# WHAT YOU NEED TO DO
Give back exactly the lines that start at the one containing "Expand the Payment & billing dropdown menu" and run to the end of the material, leaving out the pictures.
[Start of section]
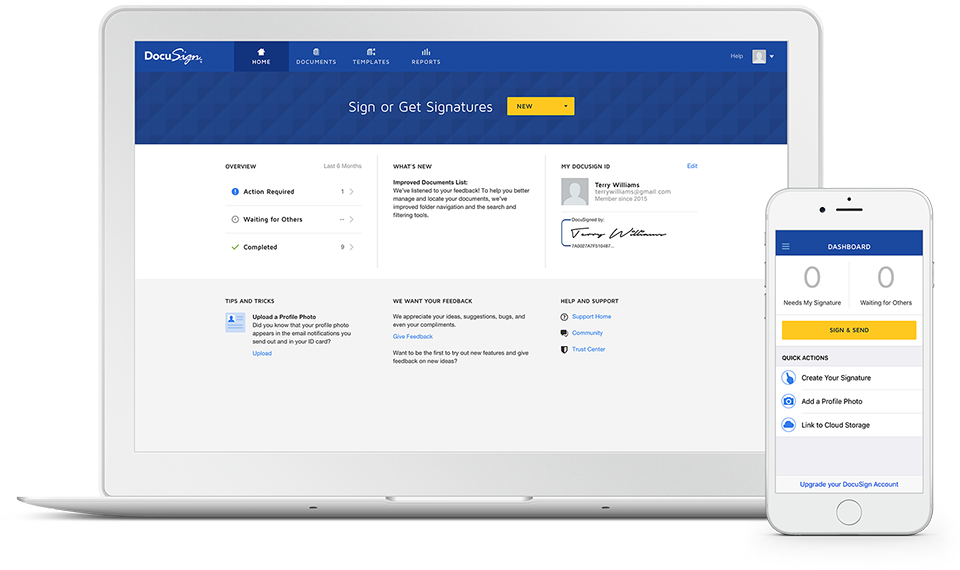Switch to the Templates tab

tap(371, 56)
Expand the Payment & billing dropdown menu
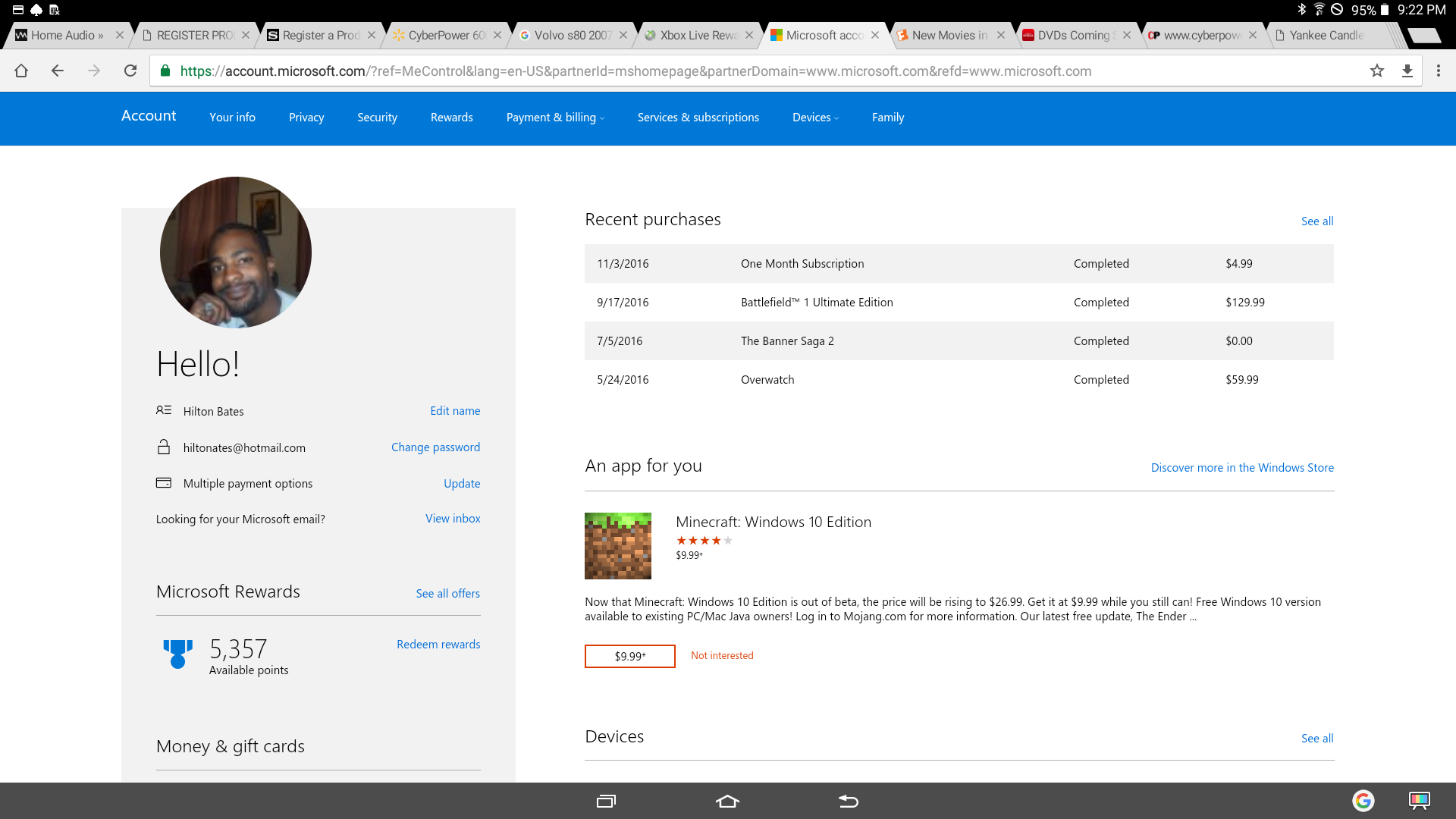The image size is (1456, 819). (x=556, y=117)

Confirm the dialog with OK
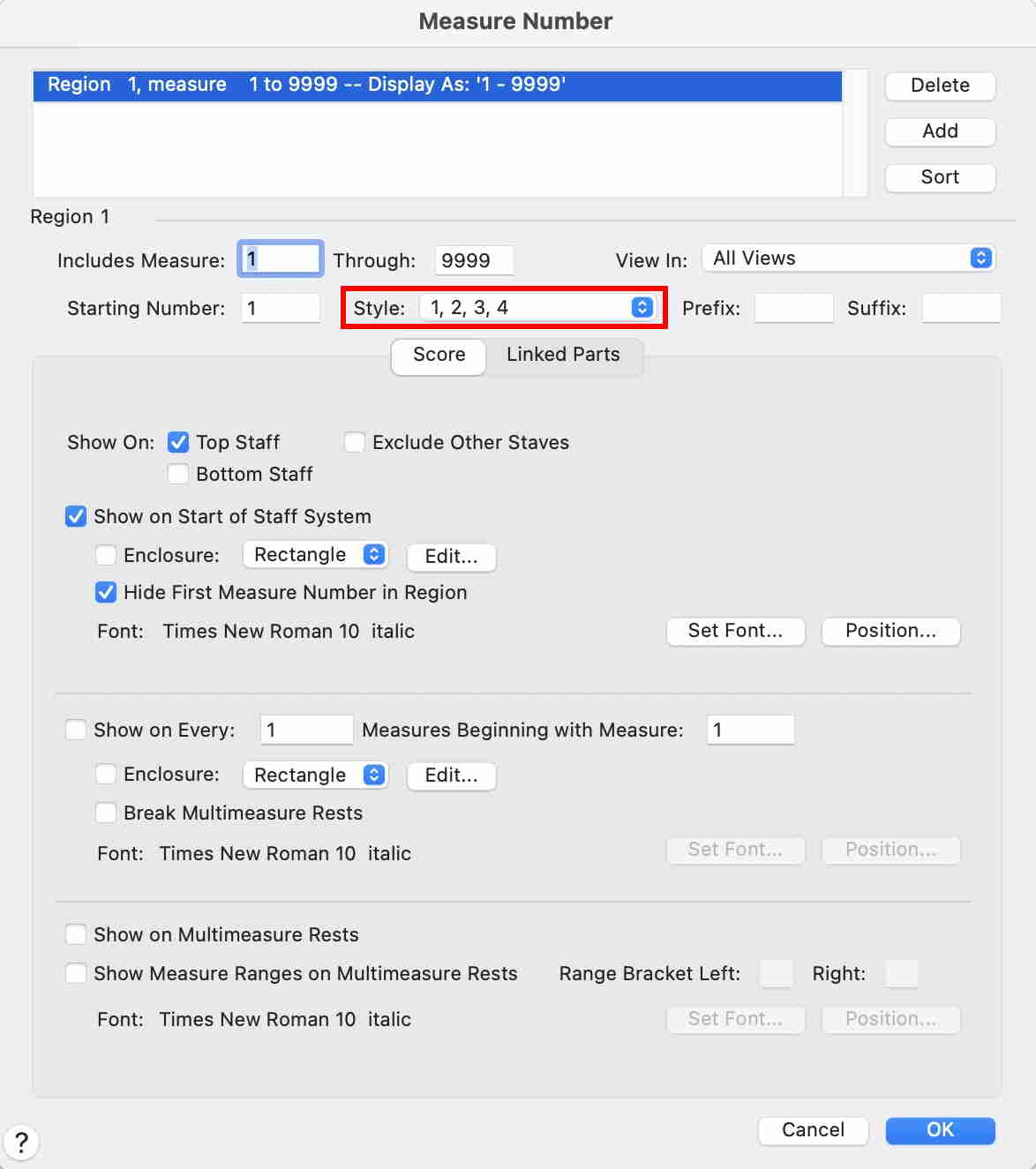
[End of section]
# OUTPUT FOR THIS EXERCISE
Expand the Payment & billing dropdown menu
The image size is (1456, 819). (x=556, y=117)

Confirm the dialog with OK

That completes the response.